- _Records for the exercise_

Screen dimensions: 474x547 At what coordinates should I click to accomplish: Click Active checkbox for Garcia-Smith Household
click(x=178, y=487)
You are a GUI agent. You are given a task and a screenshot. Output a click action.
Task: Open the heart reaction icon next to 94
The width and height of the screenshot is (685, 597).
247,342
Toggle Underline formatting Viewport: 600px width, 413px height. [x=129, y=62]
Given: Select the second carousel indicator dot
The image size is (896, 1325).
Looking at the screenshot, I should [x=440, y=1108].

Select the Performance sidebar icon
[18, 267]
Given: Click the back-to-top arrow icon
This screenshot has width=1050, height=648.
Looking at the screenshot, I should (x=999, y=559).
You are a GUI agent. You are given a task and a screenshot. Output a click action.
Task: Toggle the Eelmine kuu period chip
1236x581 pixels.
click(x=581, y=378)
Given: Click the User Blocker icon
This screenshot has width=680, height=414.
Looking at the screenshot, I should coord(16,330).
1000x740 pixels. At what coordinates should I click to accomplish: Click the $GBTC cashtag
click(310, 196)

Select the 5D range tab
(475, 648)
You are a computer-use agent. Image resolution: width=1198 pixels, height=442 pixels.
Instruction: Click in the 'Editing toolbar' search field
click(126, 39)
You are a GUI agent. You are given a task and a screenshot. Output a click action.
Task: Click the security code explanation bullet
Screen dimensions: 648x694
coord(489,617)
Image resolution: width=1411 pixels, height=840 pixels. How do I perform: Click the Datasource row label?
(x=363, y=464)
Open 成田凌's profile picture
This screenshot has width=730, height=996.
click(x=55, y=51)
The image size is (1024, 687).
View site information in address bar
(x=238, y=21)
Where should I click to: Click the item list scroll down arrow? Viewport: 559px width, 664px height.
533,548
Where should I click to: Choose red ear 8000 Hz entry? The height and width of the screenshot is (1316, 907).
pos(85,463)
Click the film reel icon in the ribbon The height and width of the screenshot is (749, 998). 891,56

- _Exercise description_
Set down exactly the line that holds "1000x740 pixels. At" and all lines after it to the end of the data.

- _Reply to the exercise_
1000x740 pixels. At what coordinates should I click to accomplish: Click the $GBTC cashtag
click(310, 196)

Select the 5D range tab
(475, 648)
You are a computer-use agent. Image resolution: width=1198 pixels, height=442 pixels.
Instruction: Click in the 'Editing toolbar' search field
click(126, 39)
You are a GUI agent. You are given a task and a screenshot. Output a click action.
Task: Click the security code explanation bullet
Screen dimensions: 648x694
coord(489,617)
Image resolution: width=1411 pixels, height=840 pixels. How do I perform: Click the Datasource row label?
(x=363, y=464)
Open 成田凌's profile picture
This screenshot has width=730, height=996.
click(x=55, y=51)
The image size is (1024, 687).
View site information in address bar
(x=238, y=21)
Where should I click to: Click the item list scroll down arrow? Viewport: 559px width, 664px height.
533,548
Where should I click to: Choose red ear 8000 Hz entry? The height and width of the screenshot is (1316, 907).
pos(85,463)
Click the film reel icon in the ribbon The height and width of the screenshot is (749, 998). 891,56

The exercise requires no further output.